==== The records

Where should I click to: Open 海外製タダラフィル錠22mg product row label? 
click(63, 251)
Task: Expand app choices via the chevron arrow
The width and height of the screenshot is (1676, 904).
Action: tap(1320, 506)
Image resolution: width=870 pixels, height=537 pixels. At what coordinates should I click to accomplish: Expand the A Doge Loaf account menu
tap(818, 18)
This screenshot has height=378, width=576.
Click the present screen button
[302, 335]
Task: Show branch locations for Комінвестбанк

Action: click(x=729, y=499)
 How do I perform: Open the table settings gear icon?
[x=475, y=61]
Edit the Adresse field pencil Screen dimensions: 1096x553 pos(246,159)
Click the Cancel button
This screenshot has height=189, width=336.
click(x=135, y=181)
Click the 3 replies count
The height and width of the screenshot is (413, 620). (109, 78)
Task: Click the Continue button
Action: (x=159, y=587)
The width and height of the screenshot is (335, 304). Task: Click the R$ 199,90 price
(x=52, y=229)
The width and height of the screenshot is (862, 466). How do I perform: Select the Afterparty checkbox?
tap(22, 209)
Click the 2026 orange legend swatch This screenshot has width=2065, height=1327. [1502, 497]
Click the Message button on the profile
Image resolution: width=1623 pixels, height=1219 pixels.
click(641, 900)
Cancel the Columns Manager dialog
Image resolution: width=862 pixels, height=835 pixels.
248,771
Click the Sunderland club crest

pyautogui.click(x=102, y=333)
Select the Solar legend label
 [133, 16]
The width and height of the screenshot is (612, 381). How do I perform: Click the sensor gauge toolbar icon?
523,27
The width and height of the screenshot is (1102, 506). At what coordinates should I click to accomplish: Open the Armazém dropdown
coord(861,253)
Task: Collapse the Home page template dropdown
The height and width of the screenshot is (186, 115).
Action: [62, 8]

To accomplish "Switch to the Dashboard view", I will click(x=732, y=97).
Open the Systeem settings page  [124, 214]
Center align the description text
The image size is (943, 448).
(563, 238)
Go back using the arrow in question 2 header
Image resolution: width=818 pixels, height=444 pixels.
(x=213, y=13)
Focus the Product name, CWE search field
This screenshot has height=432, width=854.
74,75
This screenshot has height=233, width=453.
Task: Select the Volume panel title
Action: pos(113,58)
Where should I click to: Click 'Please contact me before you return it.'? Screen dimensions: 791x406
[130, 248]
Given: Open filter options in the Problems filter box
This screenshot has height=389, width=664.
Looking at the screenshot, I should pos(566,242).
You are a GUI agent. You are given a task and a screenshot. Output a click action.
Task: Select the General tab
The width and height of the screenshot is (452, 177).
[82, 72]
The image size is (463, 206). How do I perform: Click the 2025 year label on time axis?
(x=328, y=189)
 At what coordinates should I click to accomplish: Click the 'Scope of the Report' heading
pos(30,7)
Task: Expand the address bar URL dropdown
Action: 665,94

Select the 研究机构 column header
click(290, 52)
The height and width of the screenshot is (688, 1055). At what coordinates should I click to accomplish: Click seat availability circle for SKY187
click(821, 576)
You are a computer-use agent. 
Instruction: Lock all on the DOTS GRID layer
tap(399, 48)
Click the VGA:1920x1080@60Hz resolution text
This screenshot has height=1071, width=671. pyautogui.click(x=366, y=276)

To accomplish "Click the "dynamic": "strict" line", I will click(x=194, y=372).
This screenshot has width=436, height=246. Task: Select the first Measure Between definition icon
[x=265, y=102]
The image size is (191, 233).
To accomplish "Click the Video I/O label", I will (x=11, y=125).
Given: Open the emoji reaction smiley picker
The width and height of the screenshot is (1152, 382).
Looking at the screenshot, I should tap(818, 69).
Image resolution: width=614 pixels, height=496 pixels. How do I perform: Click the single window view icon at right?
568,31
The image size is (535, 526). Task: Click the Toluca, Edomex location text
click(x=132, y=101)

========

• Aim: Please revise the material above so that every "How do I perform" becomes "How can I carry out", keeping everything else unchanged.

• Result for this exercise:
Where should I click to: Open 海外製タダラフィル錠22mg product row label? 
click(63, 251)
Task: Expand app choices via the chevron arrow
The width and height of the screenshot is (1676, 904).
Action: tap(1320, 506)
Image resolution: width=870 pixels, height=537 pixels. At what coordinates should I click to accomplish: Expand the A Doge Loaf account menu
tap(818, 18)
This screenshot has height=378, width=576.
Click the present screen button
[302, 335]
Task: Show branch locations for Комінвестбанк

Action: click(x=729, y=499)
 How can I carry out: Open the table settings gear icon?
[x=475, y=61]
Edit the Adresse field pencil Screen dimensions: 1096x553 pos(246,159)
Click the Cancel button
This screenshot has height=189, width=336.
click(x=135, y=181)
Click the 3 replies count
The height and width of the screenshot is (413, 620). (109, 78)
Task: Click the Continue button
Action: (x=159, y=587)
The width and height of the screenshot is (335, 304). Task: Click the R$ 199,90 price
(x=52, y=229)
The width and height of the screenshot is (862, 466). How can I carry out: Select the Afterparty checkbox?
tap(22, 209)
Click the 2026 orange legend swatch This screenshot has width=2065, height=1327. [1502, 497]
Click the Message button on the profile
Image resolution: width=1623 pixels, height=1219 pixels.
click(641, 900)
Cancel the Columns Manager dialog
Image resolution: width=862 pixels, height=835 pixels.
248,771
Click the Sunderland club crest

pyautogui.click(x=102, y=333)
Select the Solar legend label
 [133, 16]
The width and height of the screenshot is (612, 381). How can I carry out: Click the sensor gauge toolbar icon?
523,27
The width and height of the screenshot is (1102, 506). At what coordinates should I click to accomplish: Open the Armazém dropdown
coord(861,253)
Task: Collapse the Home page template dropdown
The height and width of the screenshot is (186, 115).
Action: [62, 8]

To accomplish "Switch to the Dashboard view", I will click(x=732, y=97).
Open the Systeem settings page  [124, 214]
Center align the description text
The image size is (943, 448).
(563, 238)
Go back using the arrow in question 2 header
Image resolution: width=818 pixels, height=444 pixels.
(x=213, y=13)
Focus the Product name, CWE search field
This screenshot has height=432, width=854.
74,75
This screenshot has height=233, width=453.
Task: Select the Volume panel title
Action: pos(113,58)
Where should I click to: Click 'Please contact me before you return it.'? Screen dimensions: 791x406
[130, 248]
Given: Open filter options in the Problems filter box
This screenshot has height=389, width=664.
Looking at the screenshot, I should pos(566,242).
You are a GUI agent. You are given a task and a screenshot. Output a click action.
Task: Select the General tab
The width and height of the screenshot is (452, 177).
[82, 72]
The image size is (463, 206). How can I carry out: Click the 2025 year label on time axis?
(x=328, y=189)
 At what coordinates should I click to accomplish: Click the 'Scope of the Report' heading
pos(30,7)
Task: Expand the address bar URL dropdown
Action: 665,94

Select the 研究机构 column header
click(290, 52)
The height and width of the screenshot is (688, 1055). At what coordinates should I click to accomplish: Click seat availability circle for SKY187
click(821, 576)
You are a computer-use agent. 
Instruction: Lock all on the DOTS GRID layer
tap(399, 48)
Click the VGA:1920x1080@60Hz resolution text
This screenshot has height=1071, width=671. pyautogui.click(x=366, y=276)

To accomplish "Click the "dynamic": "strict" line", I will click(x=194, y=372).
This screenshot has width=436, height=246. Task: Select the first Measure Between definition icon
[x=265, y=102]
The image size is (191, 233).
To accomplish "Click the Video I/O label", I will (x=11, y=125).
Given: Open the emoji reaction smiley picker
The width and height of the screenshot is (1152, 382).
Looking at the screenshot, I should tap(818, 69).
Image resolution: width=614 pixels, height=496 pixels. How can I carry out: Click the single window view icon at right?
568,31
The image size is (535, 526). Task: Click the Toluca, Edomex location text
click(x=132, y=101)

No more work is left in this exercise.